* Collected data
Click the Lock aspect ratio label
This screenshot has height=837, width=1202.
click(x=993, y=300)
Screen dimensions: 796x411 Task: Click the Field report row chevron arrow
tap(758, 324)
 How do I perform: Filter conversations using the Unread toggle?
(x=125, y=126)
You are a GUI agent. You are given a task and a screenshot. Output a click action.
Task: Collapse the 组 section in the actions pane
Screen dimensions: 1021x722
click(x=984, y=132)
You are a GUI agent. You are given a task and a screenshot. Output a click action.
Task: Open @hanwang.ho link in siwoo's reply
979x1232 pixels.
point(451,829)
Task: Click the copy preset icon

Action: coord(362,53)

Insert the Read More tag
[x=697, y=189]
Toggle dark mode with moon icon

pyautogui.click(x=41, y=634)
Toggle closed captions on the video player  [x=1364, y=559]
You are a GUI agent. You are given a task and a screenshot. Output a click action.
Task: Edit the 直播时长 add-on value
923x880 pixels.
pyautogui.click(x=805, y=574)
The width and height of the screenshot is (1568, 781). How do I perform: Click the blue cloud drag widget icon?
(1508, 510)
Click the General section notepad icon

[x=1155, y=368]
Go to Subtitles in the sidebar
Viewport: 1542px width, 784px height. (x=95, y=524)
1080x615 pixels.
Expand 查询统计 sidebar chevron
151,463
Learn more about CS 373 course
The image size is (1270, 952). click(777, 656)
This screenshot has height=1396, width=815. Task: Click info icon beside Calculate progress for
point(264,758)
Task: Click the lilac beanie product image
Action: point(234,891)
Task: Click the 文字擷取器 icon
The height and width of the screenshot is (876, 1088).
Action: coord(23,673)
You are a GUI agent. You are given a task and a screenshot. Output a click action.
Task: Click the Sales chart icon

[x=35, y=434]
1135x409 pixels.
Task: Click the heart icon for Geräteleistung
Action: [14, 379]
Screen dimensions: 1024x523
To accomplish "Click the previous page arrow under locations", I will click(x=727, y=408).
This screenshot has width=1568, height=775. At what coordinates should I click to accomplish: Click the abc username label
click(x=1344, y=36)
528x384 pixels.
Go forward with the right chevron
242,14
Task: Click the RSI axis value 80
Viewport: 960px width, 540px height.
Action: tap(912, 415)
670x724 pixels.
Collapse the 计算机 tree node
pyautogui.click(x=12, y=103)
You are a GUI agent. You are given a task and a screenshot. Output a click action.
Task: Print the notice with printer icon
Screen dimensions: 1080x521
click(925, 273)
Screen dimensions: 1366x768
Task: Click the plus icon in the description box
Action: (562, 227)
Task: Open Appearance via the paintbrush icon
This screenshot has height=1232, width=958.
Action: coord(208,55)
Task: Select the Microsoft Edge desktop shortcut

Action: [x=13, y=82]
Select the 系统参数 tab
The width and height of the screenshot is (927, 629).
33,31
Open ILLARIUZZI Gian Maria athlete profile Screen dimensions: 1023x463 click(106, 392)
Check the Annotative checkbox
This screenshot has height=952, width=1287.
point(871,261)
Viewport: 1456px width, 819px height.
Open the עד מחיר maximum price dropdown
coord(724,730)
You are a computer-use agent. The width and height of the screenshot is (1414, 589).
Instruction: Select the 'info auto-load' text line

* TASK TO COMPLETE
Repeat the data above in full, word for word.

* YOUR SOLUTION
Click the Lock aspect ratio label
This screenshot has height=837, width=1202.
click(x=993, y=300)
Screen dimensions: 796x411 Task: Click the Field report row chevron arrow
tap(758, 324)
 How do I perform: Filter conversations using the Unread toggle?
(x=125, y=126)
You are a GUI agent. You are given a task and a screenshot. Output a click action.
Task: Collapse the 组 section in the actions pane
Screen dimensions: 1021x722
click(x=984, y=132)
You are a GUI agent. You are given a task and a screenshot. Output a click action.
Task: Open @hanwang.ho link in siwoo's reply
979x1232 pixels.
point(451,829)
Task: Click the copy preset icon

Action: coord(362,53)

Insert the Read More tag
[x=697, y=189]
Toggle dark mode with moon icon

pyautogui.click(x=41, y=634)
Toggle closed captions on the video player  [x=1364, y=559]
You are a GUI agent. You are given a task and a screenshot. Output a click action.
Task: Edit the 直播时长 add-on value
923x880 pixels.
pyautogui.click(x=805, y=574)
The width and height of the screenshot is (1568, 781). How do I perform: Click the blue cloud drag widget icon?
(1508, 510)
Click the General section notepad icon

[x=1155, y=368]
Go to Subtitles in the sidebar
Viewport: 1542px width, 784px height. (x=95, y=524)
1080x615 pixels.
Expand 查询统计 sidebar chevron
151,463
Learn more about CS 373 course
The image size is (1270, 952). click(777, 656)
This screenshot has height=1396, width=815. Task: Click info icon beside Calculate progress for
point(264,758)
Task: Click the lilac beanie product image
Action: point(234,891)
Task: Click the 文字擷取器 icon
The height and width of the screenshot is (876, 1088).
Action: coord(23,673)
You are a GUI agent. You are given a task and a screenshot. Output a click action.
Task: Click the Sales chart icon

[x=35, y=434]
1135x409 pixels.
Task: Click the heart icon for Geräteleistung
Action: [14, 379]
Screen dimensions: 1024x523
To accomplish "Click the previous page arrow under locations", I will click(x=727, y=408).
This screenshot has width=1568, height=775. At what coordinates should I click to accomplish: Click the abc username label
click(x=1344, y=36)
528x384 pixels.
Go forward with the right chevron
242,14
Task: Click the RSI axis value 80
Viewport: 960px width, 540px height.
Action: tap(912, 415)
670x724 pixels.
Collapse the 计算机 tree node
pyautogui.click(x=12, y=103)
You are a GUI agent. You are given a task and a screenshot. Output a click action.
Task: Print the notice with printer icon
Screen dimensions: 1080x521
click(925, 273)
Screen dimensions: 1366x768
Task: Click the plus icon in the description box
Action: (562, 227)
Task: Open Appearance via the paintbrush icon
This screenshot has height=1232, width=958.
Action: coord(208,55)
Task: Select the Microsoft Edge desktop shortcut

Action: [x=13, y=82]
Select the 系统参数 tab
The width and height of the screenshot is (927, 629).
33,31
Open ILLARIUZZI Gian Maria athlete profile Screen dimensions: 1023x463 click(106, 392)
Check the Annotative checkbox
This screenshot has height=952, width=1287.
point(871,261)
Viewport: 1456px width, 819px height.
Open the עד מחיר maximum price dropdown
coord(724,730)
You are a computer-use agent. The width and height of the screenshot is (1414, 589).
Instruction: Select the 'info auto-load' text line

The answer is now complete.